Let’s get this out right away: this movie has a terrible script.  More specifically it has terrible characters.  The guy Kyle Chandler plays is just the worst kind of Hollywood “hero.”  He has a murky background, his brashness is constantly rewarded by the script, and he seems to continually be allowed to be in the middle of things by authority figures despite not really having any qualifications besides the fact that he’s trying to save his daughter.  His wife isn’t much better.  There’s a shred of a good idea in making the villains environmentalist extremists who believe the titans should reign but the movie doesn’t develop the idea properly at all and their motivations ultimately just seem completely stupid.  The dialogue isn’t much better; it mostly consists of rote exposition and while there aren’t many attempts at humor the ones they do try either fall flat or maybe elicit a small chuckle at best.
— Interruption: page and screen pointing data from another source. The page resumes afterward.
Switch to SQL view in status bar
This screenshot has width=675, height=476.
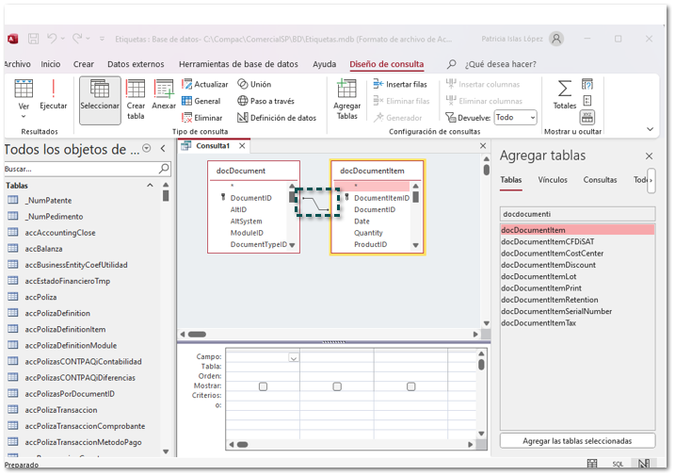[619, 464]
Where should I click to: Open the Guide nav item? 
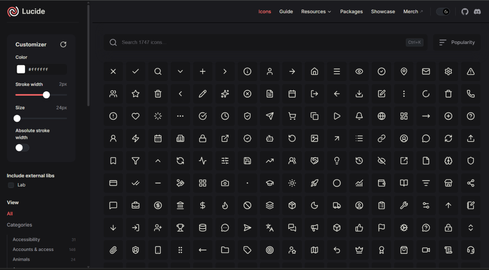(x=286, y=12)
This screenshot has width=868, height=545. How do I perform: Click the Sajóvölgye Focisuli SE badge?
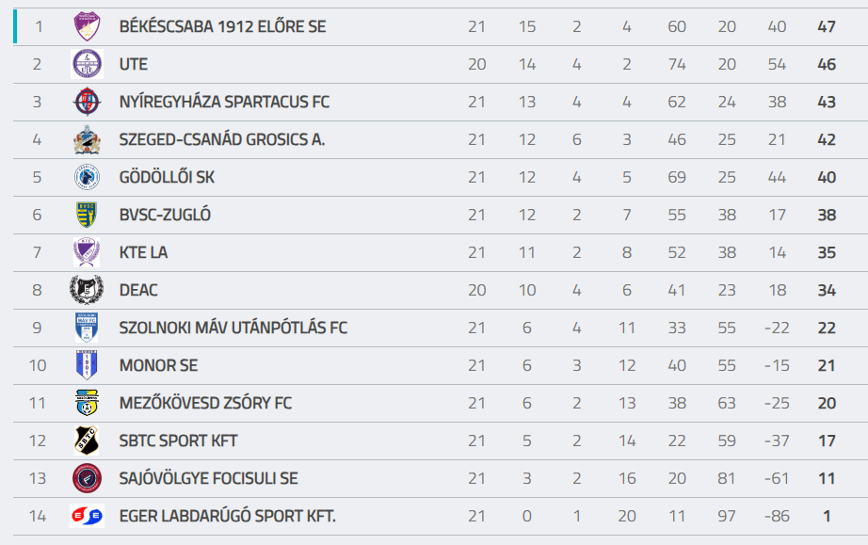(87, 478)

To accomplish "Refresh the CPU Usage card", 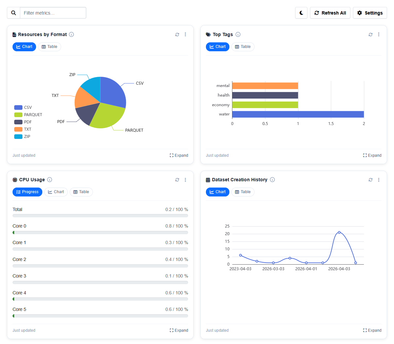I will pos(177,180).
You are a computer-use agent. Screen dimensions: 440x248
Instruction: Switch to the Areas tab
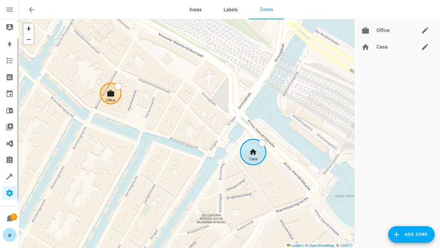[195, 9]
So, terrible movie, right?  Well, not exactly.  If there’s anything redeeming about this script it’s that the things that are bad about it are bad in a way that’s kind of generic and unobtrusive.  You look at them, you know they’re bad, but they aren’t so groan-worthy that they completely distract from the rest of the action.   In a way they almost in keeping with the lackluster human stories that were always there in those early Toho films and they also don’t take up nearly as much screen time as the only moderately superior human stuff from the 2014 movie.  And that “rest of the action” in the movie was for the most part very strong.  The main thing being added to the movie are additional kaiju including three of the most famous monsters from the franchise: Mothra, Rodan, and Ghidorah and each time one of them comes into the movie it’s an event to behold.  Mothra is beautiful and has a pretty good theme behind it, while Rodan is ferocious and immediately leads the airforce on a thrilling chase sequence.  Then of course there’s Ghidorah, who is a major fan favorite.  Whenever this dude would show up in one of those old movies you knew you were in for a treat.  He didn’t have much of a personality, but he was a really good design, you always knew when he was on screen that there were three Japanese dudes just off frame holding fishing poles to control the three heads in unison.  Seeing that creature rendered on screen in 2019 with top of the line Hollywood effects is just kind of amazing and the movie makes the character properly intimidating.

So what we have with this movie is some of what I would consider very good action filmmaking that’s propping up a lousy script.  I don’t think that’s an entirely bad thing; cinema isn’t literature, movies don’t entirely live and die by their writing.  Of course that’s true about a lot of bad action movies, so why am I using these old “leave your brain at the door”/“They made it for the fans!” type of excuses for this one?  Well, the joke response is that those other movies don’t have Ghidorah in them, but in some ways that is how I feel.  I don’t think this is pure fanboyism either, I think the majesty of these kaiju and this history behind them does transcend some of the film’s more pedestrian shortcomings.  Beyond that though I’d say part of it is an expectation game brought on by the early reviews.  I get why those other critics were not impressed: the larger ambitions of the 2014 film combined with those trailers set to “Clair de Lune” and “Somewhere Over the Rainbow” promised something a lot more sophisticated than this and if I hadn’t been primed for lowered expectations by the film’s 39% Rotten Tomatoes score I would probably have been less inclined to focus on the positives as well.  Also, I think critics today really demand silly movies like this kind of signal their intentions by telling a lot of jokes and sort of winking at the audience in ways that this movie doesn’t.  I, however, am not always on board with that approach (see also my against the grain enjoyment of Man of Steel) and at this point generally find it refreshing when stupid movies take themselves very seriously.  So really I get why this thing isn’t getting the strongest of reviews, it kind of deserves it, but if you’re the right kind of person there is plenty of fun to be had with it.